US unmanned aerial vehicle

Wild Goose was a research unmanned aerial vehicle (UAV) developed and flown by designer Barnes Wallis for his research into tailless variable-sweep aircraft incorporating a radical new control system and capable of high-speed, long-range performance.

==Development==
After World War II, designer Barnes Wallis turned his attention from bombs back to aircraft. He undertook a fundamental review of the technology required for high-speed, long-distance flight and concluded that a tailless variable-sweep wing offered major advantages over conventional designs. A major part of this advantage was a radical revision of the flight control system. Control would primarily be effected by moving the wings in flight, avoiding the need for conventional control surfaces or tail. The change was so radical that he even proposed that it should no longer be thought of as an aeroplane but as a new type of flying machine, which he called a wing-controlled aerodyne.

Wallis named the project Wild Goose. His employer Vickers was not able to sponsor such a large-scale project, so the variable-sweep wing anti-aircraft missile Green Lizard was proposed and Wild Goose positioned as necessary preliminary research in order to obtain government funding.
By 1949 he was ready to build a large-scale radio-controlled flying model.

==Design==
The wing-controlled aerodyne, as Wallis called his concept, was aerodynamically extremely clean.
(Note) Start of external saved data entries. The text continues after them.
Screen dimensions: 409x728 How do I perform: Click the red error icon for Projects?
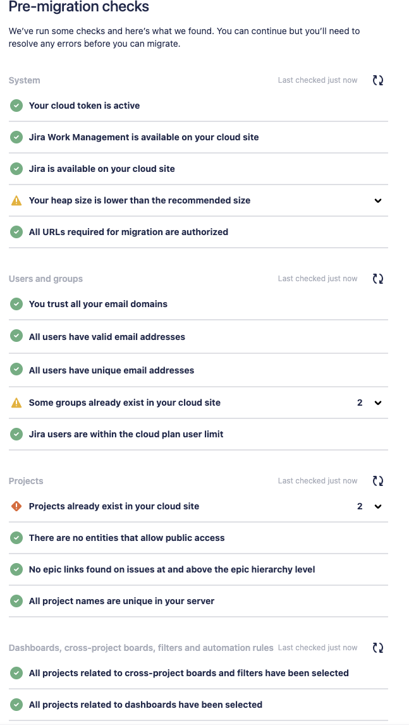16,506
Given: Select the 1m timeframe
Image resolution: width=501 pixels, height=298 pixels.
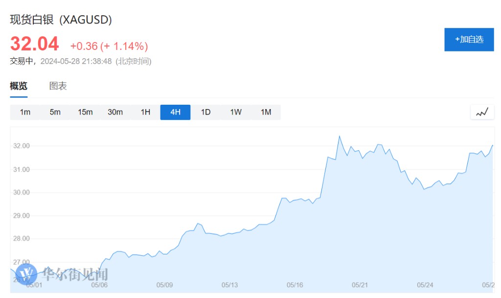Looking at the screenshot, I should [x=25, y=112].
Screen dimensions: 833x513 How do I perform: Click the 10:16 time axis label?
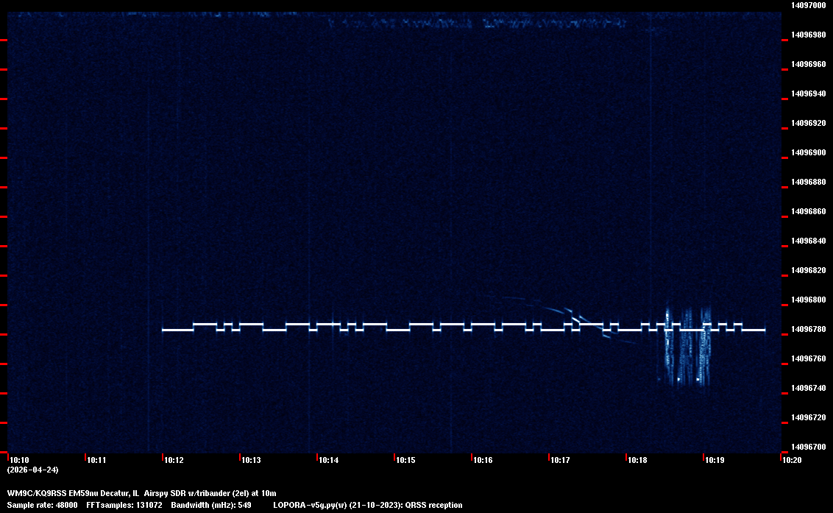click(483, 461)
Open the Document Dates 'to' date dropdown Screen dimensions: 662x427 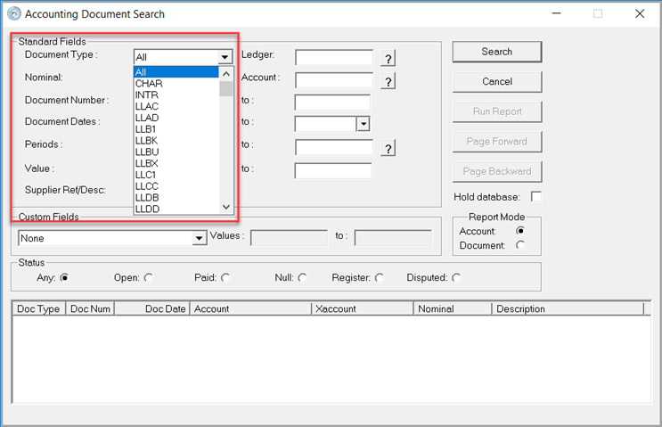point(363,124)
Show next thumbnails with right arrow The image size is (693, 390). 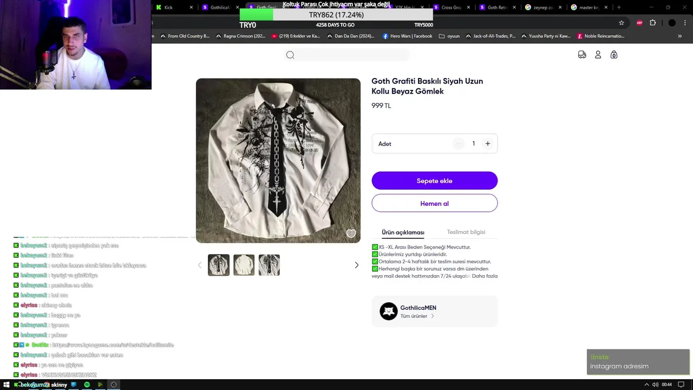356,265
It comprised a streamlined ichthyoid (fish-like) body with mid-mounted movable wings on either side. He had learned from his work on the stability of airships such as the R100 that such a streamlined body needed only a small deflection to create large control forces. In the wing-controlled aerodyne, these forces are created by moving the whole wing. Conventional control surfaces including ailerons and elevators were not needed. However Wild Goose, his first large-scale design, was given a swept vertical tail fin.

The launching trolley and radio control system proved more complex and Wallis spent more time on these than on the actual airframe. The trolley was rocket-powered and ran on rails. Early problems with separation for flight led to a doubling of rocket power and a late-release system so that the Wild Goose leaped upward when released, beyond the reach of aerodynamic interactions with the airflow around the trolley.

==Operational history==
Wild Goose was to be launched from a powered trolley. Teething troubles led to the first two examples crashing on takeoff. The first successful flight came with the third example on 19 January 1950, however the remote pilot crashed it when attempting to land. The next one lasted until 29 April 1952, when it was accidentally flown into a concrete wall after demonstrating that National Physical Laboratory predictions of poor handling were unfounded and vindicating the revolutionary aerodynamics and control system. Further tests and crashes followed, with the project being terminated in 1954 when the military lost interest in the Green Lizard missile to be derived from it.

By this time Vickers had begun studies on a successor to the Valiant V-bomber and for this Wallis was evolving his Wild Goose design into the Swallow.